• Task goal: Each line below has to be set down again exactly.
↓↓↓
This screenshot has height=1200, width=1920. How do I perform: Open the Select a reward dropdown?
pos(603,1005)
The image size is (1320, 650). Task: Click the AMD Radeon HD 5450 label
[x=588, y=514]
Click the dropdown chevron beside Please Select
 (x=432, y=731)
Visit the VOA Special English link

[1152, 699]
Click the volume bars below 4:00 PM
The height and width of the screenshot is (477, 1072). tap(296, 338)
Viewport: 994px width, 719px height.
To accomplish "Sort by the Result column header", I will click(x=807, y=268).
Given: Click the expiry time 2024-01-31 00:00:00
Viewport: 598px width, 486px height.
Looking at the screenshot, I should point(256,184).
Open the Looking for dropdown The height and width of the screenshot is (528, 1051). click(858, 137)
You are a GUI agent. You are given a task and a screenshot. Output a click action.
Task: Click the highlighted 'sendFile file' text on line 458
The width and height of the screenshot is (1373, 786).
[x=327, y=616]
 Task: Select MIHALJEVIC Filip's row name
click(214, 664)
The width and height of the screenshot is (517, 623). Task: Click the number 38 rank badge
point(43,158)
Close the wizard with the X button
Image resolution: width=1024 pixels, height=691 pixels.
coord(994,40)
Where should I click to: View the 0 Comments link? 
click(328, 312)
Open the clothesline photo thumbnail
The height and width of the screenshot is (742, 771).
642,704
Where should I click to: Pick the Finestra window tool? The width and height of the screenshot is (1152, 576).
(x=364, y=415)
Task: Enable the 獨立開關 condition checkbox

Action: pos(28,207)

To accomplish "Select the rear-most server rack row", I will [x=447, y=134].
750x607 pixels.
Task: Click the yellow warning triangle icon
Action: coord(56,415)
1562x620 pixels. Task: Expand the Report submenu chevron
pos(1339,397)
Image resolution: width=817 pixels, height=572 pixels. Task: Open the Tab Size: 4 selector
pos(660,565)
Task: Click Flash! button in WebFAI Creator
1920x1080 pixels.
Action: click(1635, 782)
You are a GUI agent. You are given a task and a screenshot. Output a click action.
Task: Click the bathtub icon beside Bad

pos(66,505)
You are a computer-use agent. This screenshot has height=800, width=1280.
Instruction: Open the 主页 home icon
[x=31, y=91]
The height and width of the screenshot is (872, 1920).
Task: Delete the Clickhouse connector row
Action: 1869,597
↑↑↑
• Reply to the exercise:
This screenshot has height=1200, width=1920. How do I perform: Open the Select a reward dropdown?
pos(603,1005)
The image size is (1320, 650). Task: Click the AMD Radeon HD 5450 label
[x=588, y=514]
Click the dropdown chevron beside Please Select
 (x=432, y=731)
Visit the VOA Special English link

[1152, 699]
Click the volume bars below 4:00 PM
The height and width of the screenshot is (477, 1072). tap(296, 338)
Viewport: 994px width, 719px height.
To accomplish "Sort by the Result column header", I will click(x=807, y=268).
Given: Click the expiry time 2024-01-31 00:00:00
Viewport: 598px width, 486px height.
Looking at the screenshot, I should point(256,184).
Open the Looking for dropdown The height and width of the screenshot is (528, 1051). click(858, 137)
You are a GUI agent. You are given a task and a screenshot. Output a click action.
Task: Click the highlighted 'sendFile file' text on line 458
The width and height of the screenshot is (1373, 786).
[x=327, y=616]
 Task: Select MIHALJEVIC Filip's row name
click(214, 664)
The width and height of the screenshot is (517, 623). Task: Click the number 38 rank badge
point(43,158)
Close the wizard with the X button
Image resolution: width=1024 pixels, height=691 pixels.
coord(994,40)
Where should I click to: View the 0 Comments link? 
click(328, 312)
Open the clothesline photo thumbnail
The height and width of the screenshot is (742, 771).
642,704
Where should I click to: Pick the Finestra window tool? The width and height of the screenshot is (1152, 576).
(x=364, y=415)
Task: Enable the 獨立開關 condition checkbox

Action: pos(28,207)

To accomplish "Select the rear-most server rack row", I will [x=447, y=134].
750x607 pixels.
Task: Click the yellow warning triangle icon
Action: coord(56,415)
1562x620 pixels. Task: Expand the Report submenu chevron
pos(1339,397)
Image resolution: width=817 pixels, height=572 pixels. Task: Open the Tab Size: 4 selector
pos(660,565)
Task: Click Flash! button in WebFAI Creator
1920x1080 pixels.
Action: click(1635, 782)
You are a GUI agent. You are given a task and a screenshot. Output a click action.
Task: Click the bathtub icon beside Bad

pos(66,505)
You are a computer-use agent. This screenshot has height=800, width=1280.
Instruction: Open the 主页 home icon
[x=31, y=91]
The height and width of the screenshot is (872, 1920).
Task: Delete the Clickhouse connector row
Action: 1869,597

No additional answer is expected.